I have two different answers that need to be framed in different ways...
Do I think it should? Not really. I never saw MAF as a HoF goalie and he's only truly in the discussion as a compiler. Having a long, successful career definitely means something; especially at that position, but he's mostly hitting checkmarks that he's had an incredible advantage at (shootouts becoming a thing at the same time as he became a starter and being a goalie on nothing but playoff teams since 2006-07). Now I do think Vegas absolutely strengthens his argument in the sense that a couple mediocre years on a team with the expansion excuse certainly wouldn't have...but rather than being Osgood's sjourns to Long Island & St. Louis; Vegas has proven that Fleury can succeed on a different team playing a different style. Considering Vegas plays defense and the Pens rarely did, I don't think that surprises too many of us, but still.

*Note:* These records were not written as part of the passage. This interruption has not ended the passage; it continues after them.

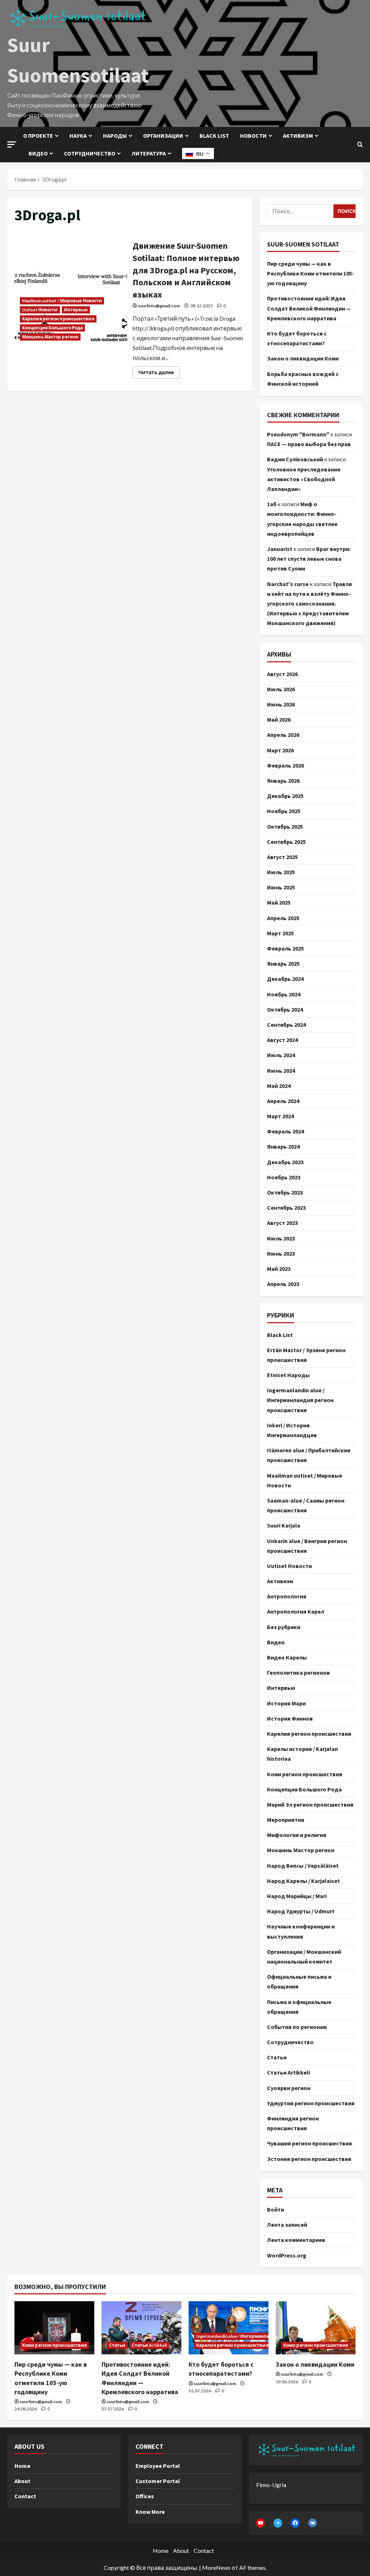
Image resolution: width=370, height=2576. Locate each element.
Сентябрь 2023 (286, 1207)
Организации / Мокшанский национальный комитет (304, 1956)
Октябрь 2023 (285, 1192)
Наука (78, 135)
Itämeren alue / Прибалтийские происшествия (308, 1455)
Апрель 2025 (283, 918)
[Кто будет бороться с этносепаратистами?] (228, 2327)
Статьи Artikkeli (288, 2072)
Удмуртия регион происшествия (310, 2103)
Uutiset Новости (40, 309)
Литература (149, 153)
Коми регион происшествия (304, 1774)
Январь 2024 (283, 1146)
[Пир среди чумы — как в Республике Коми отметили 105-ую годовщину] (54, 2327)
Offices (144, 2496)
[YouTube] (260, 2523)
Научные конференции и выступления (301, 1931)
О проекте (38, 135)
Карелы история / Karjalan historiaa (302, 1753)
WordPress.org (286, 2255)
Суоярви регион (288, 2088)
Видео (38, 153)
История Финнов (290, 1718)
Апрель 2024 (283, 1101)
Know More (150, 2511)
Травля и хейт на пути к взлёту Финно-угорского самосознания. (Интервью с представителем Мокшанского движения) (309, 603)
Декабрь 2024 (285, 978)
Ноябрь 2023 (283, 1177)
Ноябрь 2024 (283, 994)
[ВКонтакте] (312, 2523)
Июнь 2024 (281, 1070)
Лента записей (287, 2224)
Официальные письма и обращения (299, 1981)
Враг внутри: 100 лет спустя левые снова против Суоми (308, 558)
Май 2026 (279, 719)
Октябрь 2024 (285, 1009)
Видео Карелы (287, 1657)
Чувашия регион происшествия (309, 2143)
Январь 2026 (283, 780)
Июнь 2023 (281, 1253)
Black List (280, 1334)
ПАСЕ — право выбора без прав (309, 444)
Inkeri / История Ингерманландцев (292, 1430)
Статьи (277, 2057)
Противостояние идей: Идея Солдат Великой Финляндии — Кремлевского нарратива (309, 308)
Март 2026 (280, 750)
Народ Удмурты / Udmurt (301, 1911)
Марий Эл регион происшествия (310, 1804)
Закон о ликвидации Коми (303, 358)
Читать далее (159, 370)
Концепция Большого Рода (52, 327)
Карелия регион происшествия (58, 318)
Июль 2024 (281, 1055)
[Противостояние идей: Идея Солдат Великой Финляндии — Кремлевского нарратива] (141, 2327)
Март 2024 (280, 1116)
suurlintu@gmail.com (159, 305)
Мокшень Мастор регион (50, 336)
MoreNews (216, 2567)
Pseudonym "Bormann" (298, 434)
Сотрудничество (89, 153)
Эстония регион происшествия (309, 2158)
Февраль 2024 (285, 1131)
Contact (25, 2496)
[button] (11, 144)
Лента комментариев (296, 2239)
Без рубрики (283, 1627)
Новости (253, 135)
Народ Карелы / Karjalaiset (303, 1880)
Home (22, 2465)
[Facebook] (295, 2523)
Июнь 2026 (281, 704)
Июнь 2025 (281, 887)
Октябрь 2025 (285, 826)
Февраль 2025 (285, 948)
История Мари (286, 1703)
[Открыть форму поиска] (360, 144)
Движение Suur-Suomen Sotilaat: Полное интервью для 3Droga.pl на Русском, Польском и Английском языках (186, 270)
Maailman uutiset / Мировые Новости (62, 300)
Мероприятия (285, 1819)
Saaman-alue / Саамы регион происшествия (305, 1505)
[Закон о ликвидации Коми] (316, 2327)
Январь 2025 (283, 963)
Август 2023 (282, 1222)
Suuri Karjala (283, 1525)
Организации (163, 135)
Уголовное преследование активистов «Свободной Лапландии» (303, 479)
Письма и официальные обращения (299, 2006)
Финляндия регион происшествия (293, 2123)
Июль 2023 (281, 1238)
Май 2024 (279, 1085)
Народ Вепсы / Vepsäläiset (303, 1865)
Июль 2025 (281, 872)
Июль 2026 (281, 689)
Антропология (286, 1596)
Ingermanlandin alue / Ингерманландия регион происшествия (300, 1400)
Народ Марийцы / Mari (297, 1896)
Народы (115, 135)
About (22, 2481)
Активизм (298, 135)
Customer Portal (157, 2481)
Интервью (76, 309)
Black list (214, 135)
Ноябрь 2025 (283, 811)
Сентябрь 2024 (286, 1024)
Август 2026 (282, 674)
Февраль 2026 (285, 765)
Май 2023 (279, 1268)
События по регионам (297, 2026)
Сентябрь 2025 (286, 841)
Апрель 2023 (283, 1283)
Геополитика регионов (298, 1672)
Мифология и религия (296, 1834)
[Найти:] (300, 211)
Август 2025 (282, 856)
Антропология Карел (295, 1611)
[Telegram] (278, 2523)
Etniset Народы (288, 1375)
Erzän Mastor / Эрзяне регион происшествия (306, 1354)
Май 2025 (279, 902)
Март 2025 (280, 933)
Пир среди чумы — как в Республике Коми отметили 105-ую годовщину (310, 273)
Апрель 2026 (283, 734)
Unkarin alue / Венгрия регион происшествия (307, 1545)
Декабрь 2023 (285, 1162)
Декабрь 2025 (285, 795)
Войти (275, 2209)
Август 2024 (282, 1039)
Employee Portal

Do I think it has? Let me put it this way...Marc-Andre Fleury is going to be in the Hockey Hall of Fame. It's a question of if he deserves it or not and of how long it'll take, but I think he's going to be enshrined in Toronto so long as he doesn't go crazy or fall off all of the cliffs in rapid succession. Fleury is so damn likable and comes with so many narratives for people to write about, that it's just going to wear people down eventually. Nobody fights for Tom Barrasso because nobody in the press likes Tom Barrasso...Fleury's giggly charm is the antithesis of that and you have to remember that the people who vote for this are human beings who absolutely will be biased in favor of those they like over those they don't (see: Roger Clemens & Barry Bonds not being in the Baseball Hall of Fame despite having HoF credentials before steroids ever came near them). Also let's be clear...the standard to clear for a goalie to make the Hall of Fame is not that huge. If Rogie Vachon and Grant Fuhr got in as compilers, then the guy who will likely retire 2nd or 3rd all-time in wins will get in. The only thing his career really doesn't have is a Vezina...but I think his wins will be so far ahead of his comparables that it's just not going to matter in the end.
Honestly it's Vachon's induction that made me go from seeing this as a laughable concept to an inevitability. Vachon's HoF credentials basically boiled down to an absurd Vezina split on a stupidly loaded late 60s Habs team while splitting time with a Hall of Famer and then having a respectable career starting for nearly a decade and a half with a couple standout years (and one legitimately great one)...but all of his hardware came while splitting time with Gump Worsley. Tom Barrasso has a better career profile than Vachon did with more awards, award finalists, wins, etc. Hell, Vachon means opened the doors for guys like Barrasso & Mike Vernon to have legitimate arguments now...and it's hard to argue that Fleury is below either of those guys at this point in time. Fleury could find himself in the top 5 in all-time wins by the All-Star break. At that point it's more than simple compiling, it's lapping his comparables.
Here's a fun game. Let's play guess the goalie:
Goalie A: 551-315-131, 2.54, .910sv%
Goalie B: 439-250-77, 2.56, .913sv%
Goalie C: 489-392-124, 2.52, .919sv%
Goalie D: 449-298-93, 2.41, .918sv%
Goalie E: 401-216-95, 2.49, .905sv%
Goalie F: 533-304-93, 2.56, .913sv%
You'd be crazy to take any of them other than Goalie A in reality, which is why goalie statistics are so hard to evaluate in a vacuum. That's Patrick Roy, Marc-Andre Fleury, Roberto Luongo, Henrik Lundqvist, Chris Osgood, & Fleury again with 3 career average seasons added on. Luongo & Lundqvist are Hall of Famers without Cups and Fleury is far more similar to them stat-wise than the old Osgood comparable.
This took way too long to say nothing matters and the 1-2 punch of accumulating enough stats and being immensely likable means he's going to be a Hall of Famer regardless if he ever had a single Hall of Fame caliber season for us.